SELECTED EXCERPT —
Start

Tuesday, November 15, 6pm-9pm
Opening of the exhibition "One caption hides another"
Bétonsalon - Center for Art and Research
Wednesday, November 16, 6.30pm - 9.30pm
Evening programme - “Hantologie des Colonies" at the École Nationale Supérieure des Beaux-Arts de Paris
Event led by Laetitia Kugler, in the presence of Patrizio di Massimo, Brigitta Kuster and Uriel Orlow.
Elaborating on the exhibition My Last Life by Belgian artist Vincent Meessen at Espace Khiasma (30 September – 12 November 2011), the association Normal proposes a choice of films focusing on the re-emergence of the ghost of the colonial past in the contemporary artistic scene. Organised and produced by Khiasma, “Hantologie des colonies" spreads out to twelve art centres, intermediary spaces and cinemas in Paris and its suburbs.
Patrizio di Massimo, Oae, 13 min, french subtitles, 2009
Brigitta Kuster & Moise Merlin Mabouna, 2006-1892 = 114 ans, 7 min, french subtitles, 2006
Brigitta Kuster & Moise Merlin Mabouna, À travers l’encoche d’un voyage dans la bibliothèque coloniale. Notes pittoresques, 25 min, french subtitles, 2009
Uriel Orlow, The Visitor, 16 min, french subtitles, 2007
Penny Siopis, Obscure White Messenger, 14 min, french subtitles, 2010
Thursday, November, 7pm
Mummy lecture: an encounter with the group Artefakte//anti-humboldt at the Musée du Quai Branly
In the framework of the seminar "Under the free sky of history"

End

WHAT THE TASK ASKS —
Continue the exhibition event listing above from where it stops.

INFORMATION SUPPLIED —

Start

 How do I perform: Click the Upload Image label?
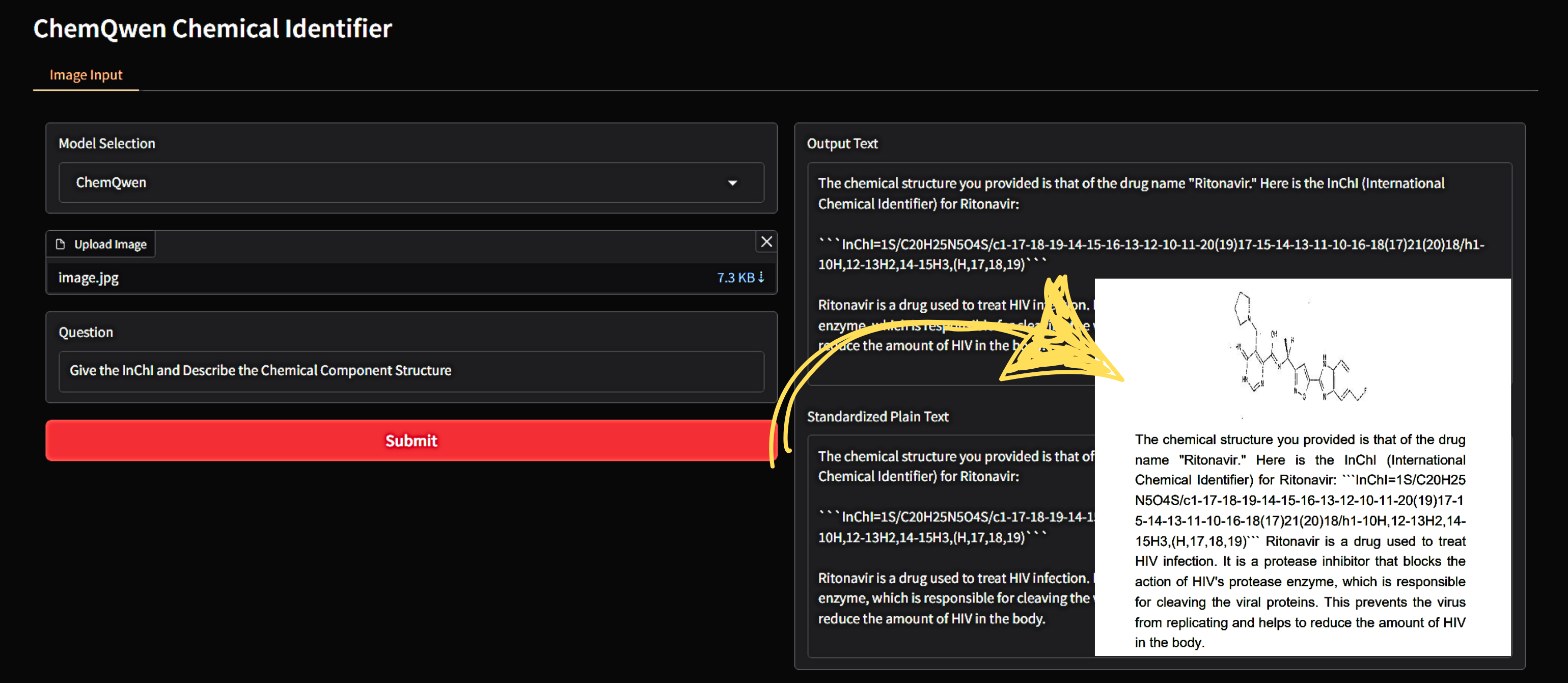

End

FINAL ANSWER —
Through a film-lecture, Artefakte//anti-humboldt proposes a narrative whose central subject is the figure of the mummy in cinema. The mummy operates on a manifold site of historical coincidence, where the development of cinema, the European imperial project and the disciplines of archaeology and psychoanalyse meet. As a filmic “chronotopos”, the mummy deals with the liminality of the concept of “artefact”. As a lifeless body that colonialism and Egyptomania have appropriated and decontextualised, the mummy opens up a field of attraction and conflict between subject (human) and object (not human), death and life, nature and culture, real and representation. With the historical discovery of the Tutankhamun’s tomb in 1922, the creepy along with the mummy’s curse supersedes the mysterious, the fantastic and the curious associated with the mummy of the early films. In the museum or on its way to it, the mummy becomes disparate and dangerously destructive: it/(s)he embodies the undying resistance against the idea of objectification, reification. It/(s)he activates diachrony – the curse, the revenge, the unresolved history. It is only when the mummy’s corpse falls into dust that the mummy in film finds satisfying closure. Artefakte//anti-humboldt is a Berlin based group of artists and scholars that was founded in 2008 as part of the event “Der Anti-Humboldt” against the reconstruction of the Prussian castle and the Humboldt-Forum in Berlin. Following this event, Artefakte//anti-humboldt pursues its questioning of the ethnographic museums by organizing among other a workshop asking questions on restitution, a lecture and a debate with Françoise Vergès on the “Museum of the present” and an open-air film lecture with mummy films held at the construction site of the to-be-built castle in Berlin.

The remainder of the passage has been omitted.